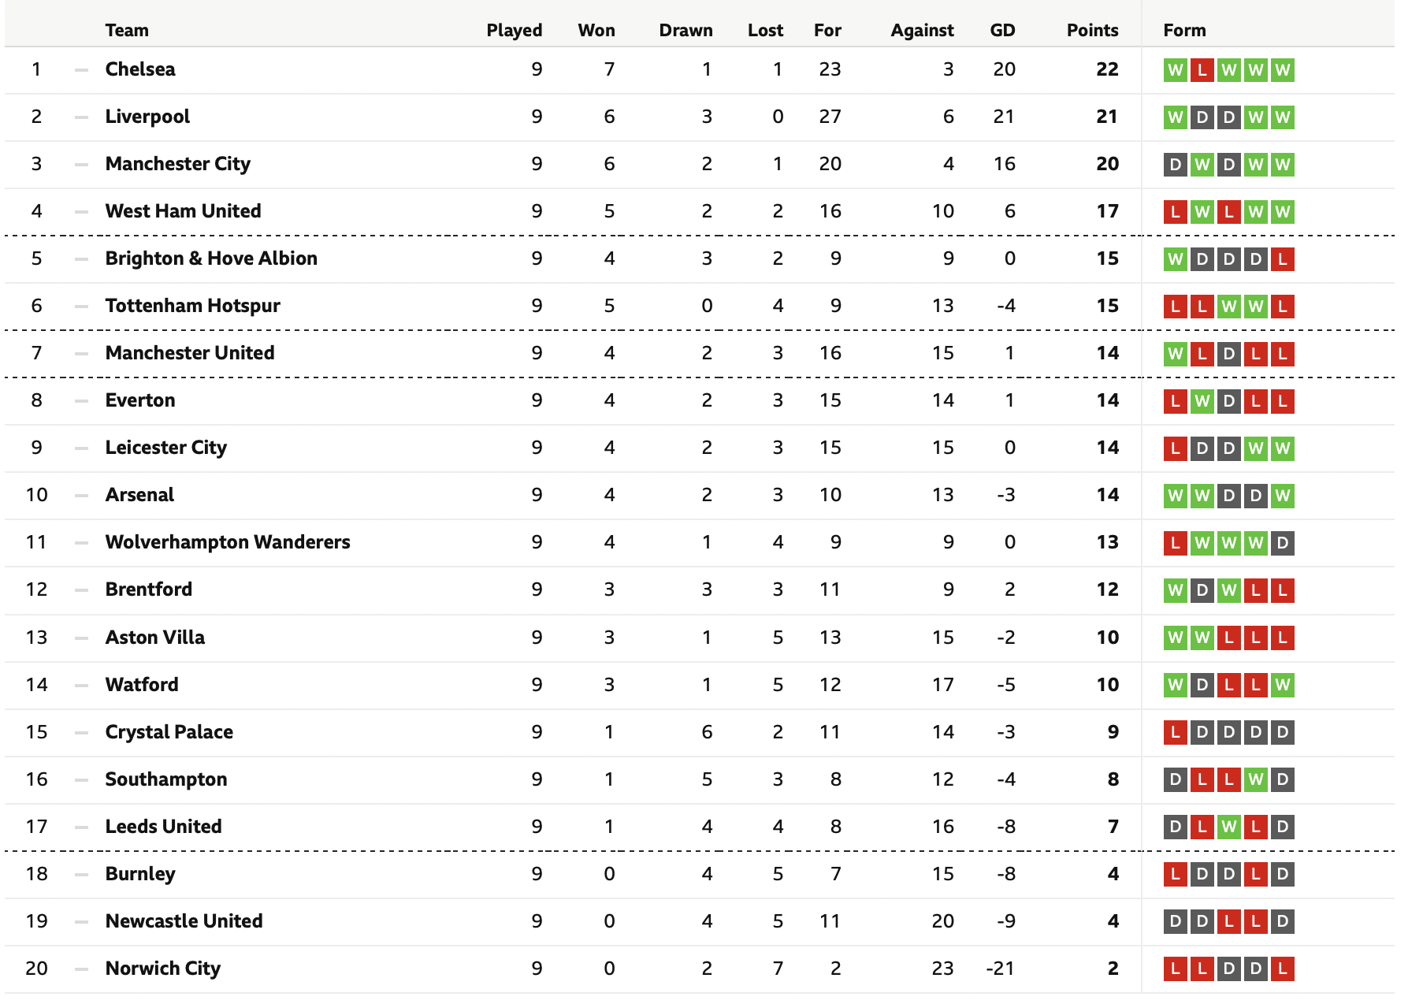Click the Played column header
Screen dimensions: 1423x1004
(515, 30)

* * *

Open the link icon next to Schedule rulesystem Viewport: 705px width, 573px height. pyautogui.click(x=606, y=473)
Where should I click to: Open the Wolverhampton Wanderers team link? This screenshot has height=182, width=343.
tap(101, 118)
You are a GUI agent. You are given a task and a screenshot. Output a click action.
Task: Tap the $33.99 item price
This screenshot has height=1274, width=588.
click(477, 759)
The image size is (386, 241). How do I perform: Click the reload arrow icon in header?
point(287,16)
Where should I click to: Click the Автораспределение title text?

**What the exercise asks**
Reproduce only the lines above spanning from the line containing "Where should I click to: Open" through the line containing "Where should I click to: Click", word for word.

**Written reply**
Where should I click to: Open the Wolverhampton Wanderers team link? This screenshot has height=182, width=343.
tap(101, 118)
You are a GUI agent. You are given a task and a screenshot. Output a click action.
Task: Tap the $33.99 item price
This screenshot has height=1274, width=588.
click(477, 759)
The image size is (386, 241). How do I perform: Click the reload arrow icon in header?
point(287,16)
Where should I click to: Click the Автораспределение title text?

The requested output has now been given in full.